Deux ans après son départ de Community, Donald Glover revient par la grande porte avec Atlanta, plongée drôle et poétique dans le monde du hip-hop et dans la psyché torturée du rappeur.
À voir aussi sur Konbini
Cet été, la série The Get Down nous transportait dans le Bronx des 70’s, aux racines d’un mouvement qui brille plus que jamais aujourd’hui. Avec Atlanta, Donald Glover aborde aussi le hip-hop avec une vision plus personnelle et contemporaine.
Il faut dire que depuis son passage inoubliable dans Community, l’acteur cultive en parallèle son autre passion : le rap, et avec succès. Deux albums (Camp en 2011 et Because the Internet en 2014) et plusieurs mixtapes lui ont assuré une street cred’ dans le milieu, sous le pseudo de Childish Gambino. Ce qui ne l’a pas empêché de poursuivre sa carrière d’acteur, notamment dans des gros films US comme Seul sur Mars ou Magic Mike XXL.
Avec Atlanta, il réunit ses deux métiers : l’acting et la musique. Dans cette dramédie qu’il a créée et écrite, Donald Glover incarne Earn Marks, un jeune papa un peu loser, en décalage par rapport au monde qui l’entoure. Il se met en tête de devenir le manager de son cousin Alfred, mi-gangsta mi-rappeur underground, qui est en train de se faire connaître sous le pseudo Paper Boi. Il tente aussi maladroitement de sauver sa relation avec la maman de sa fille, Vanessa (Zazie Beetz), qui en sa claque de cet adulescent toujours fauché.
“Stop being weird !”
Œuvre très personnelle, Atlanta possède tous les attributs de la dramédie portée par la vision de son auteur. À l’instar de Lena Dunham avec Girls ou Louis C.K. avec Louie, le show nous plonge dans l’univers de Donald Glover, son humour, sa musique, ses questionnements.
Et on a envie d’y rester le plus longtemps possible dans ce monde, où se mêlent réflexions philosophiques, moments surréalistes, comiques, et sous-texte sociétal fort. Deux scènes en particulier marquent les esprits en tapant dans le mille. Dans le premier épisode, ce mec blanc très irritant qui prononce le “N word” sans complexe en racontant une blague à Earn, puis ne le prononce plus quand il doit à nouveau la faire devant trois de ses amis.

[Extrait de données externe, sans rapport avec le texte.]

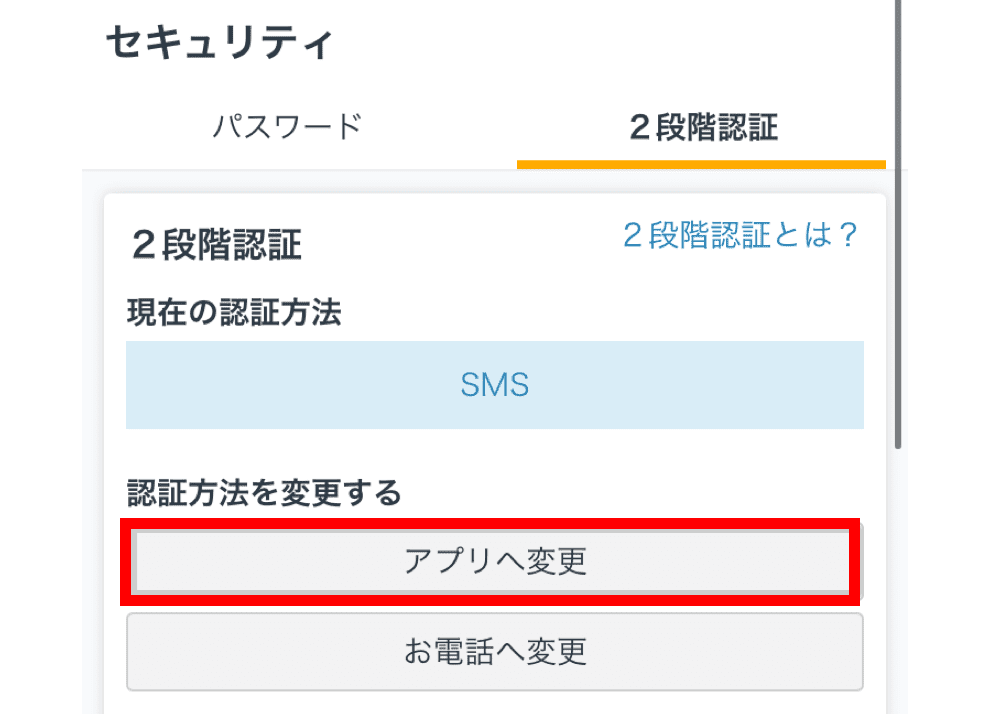994x714 pixels.
Task: Change two-step verification to app authentication
Action: click(494, 561)
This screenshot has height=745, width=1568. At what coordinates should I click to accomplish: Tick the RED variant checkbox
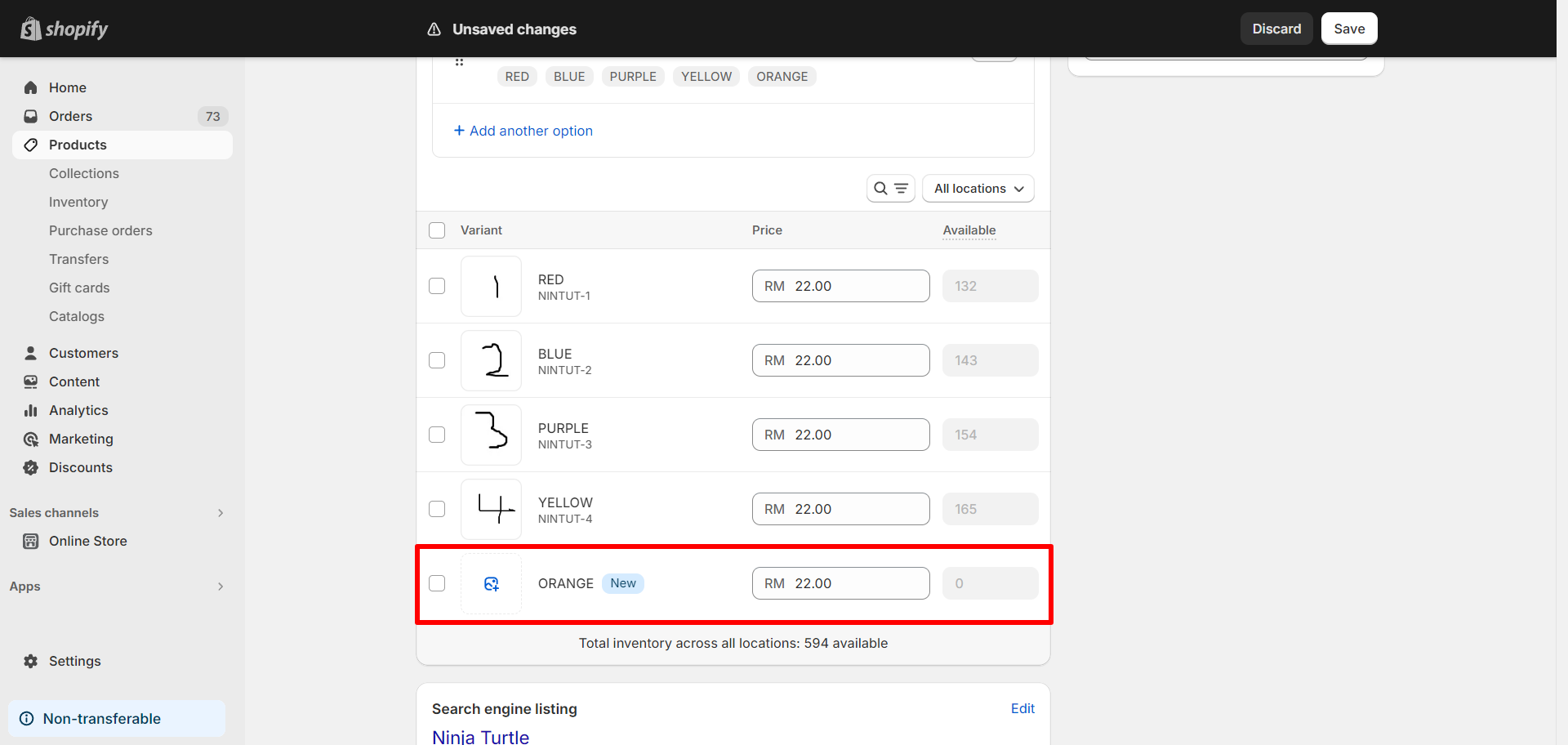click(x=437, y=286)
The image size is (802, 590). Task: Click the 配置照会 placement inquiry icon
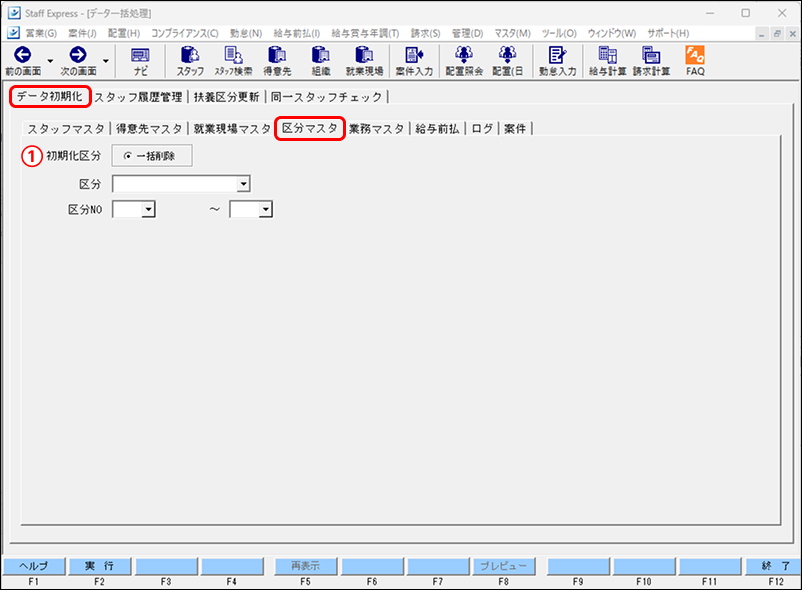(463, 62)
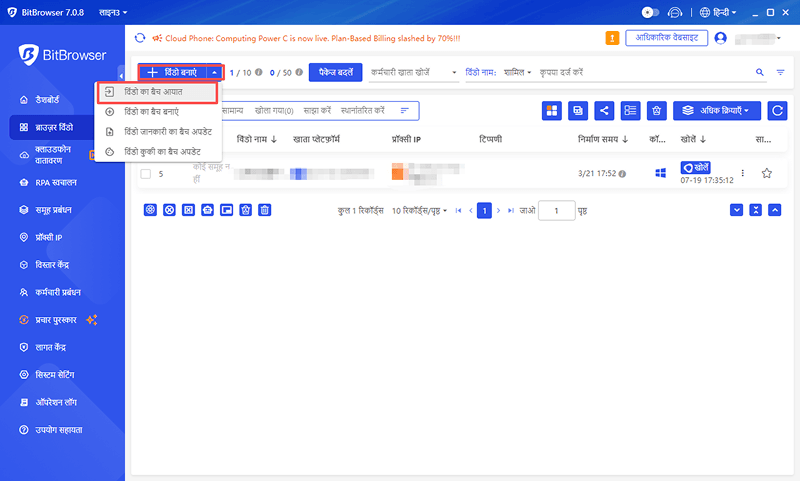Viewport: 800px width, 481px height.
Task: Click the पैकेज बदलें button
Action: [x=336, y=73]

Puis dans le deuxième épisode, il y a cette scène géniale au poste de police, pendant laquelle tout le monde se moque d’un homme noir un peu dingo. Jusqu’au moment où ce dernier recrache de l’eau sur l’un des flics présents. On passe d’un innocent, “How’s it going buddy ?” (“Comme ça va mon grand ?”), à un énorme coup de matraque dans la tête du pauvre homme, le tout sous les yeux d’une assemblée composée majoritairement d’Afro-Américains, qui baisse les yeux au sol. Dans cette même séquence au poste de police – vraiment très réussie –, un homme se rend compte que son ex est une femme trans. Cette dernière subit sans un mot les remarques vexantes, avant que le mec hurle à qui veut l’entendre qu’il n’est pas une “tapette”.
En deux épisodes seulement, Donald Glover aborde des sujets aussi sensibles et importants que la transphobie et les violences policières envers les personnes noires, sans oublier de se poser des questions existentielles façon crise de la trentaine (se caser, avoir un boulot, lâcher ses rêves ou pas) ou encore de porter un regard amusé sur la célébrité, à travers les pérégrinations du personnage de Paper Boi, incarné avec flegme par Brian Tyree Henry.
Sur la forme aussi, Atlanta est une réussite. Soignée visuellement, elle suit ses personnages à la trace, de façon organique, tout en s’autorisant de très jolis plans décadrés. Donald Glover supervise évidemment la bande son hip-hop. Le titre “Paper Boi” que l’on entend dans les premiers épisodes a d’ailleurs été écrit par son frère, Stephen Glover, et composé avec le producteur Christopher Cobb. “J’essayais de capturer l’essence d’Atlanta”, a-t-il expliqué au site Thrillist. Car la série ne porte pas ce nom pour rien. L’idée est aussi de nous plonger dans l’ambiance d’Atlanta, de sa scène hip-hop, de la vie de ses habitants.
Vous l’aurez compris, on est sous le charme de l’univers que nous propose le jeune showrunner. Il surfe habilement avec les clichés liés au hip-hop (le côté gangsta) en proposant un univers à la fois réaliste et décalé. Un vrai coup de cœur.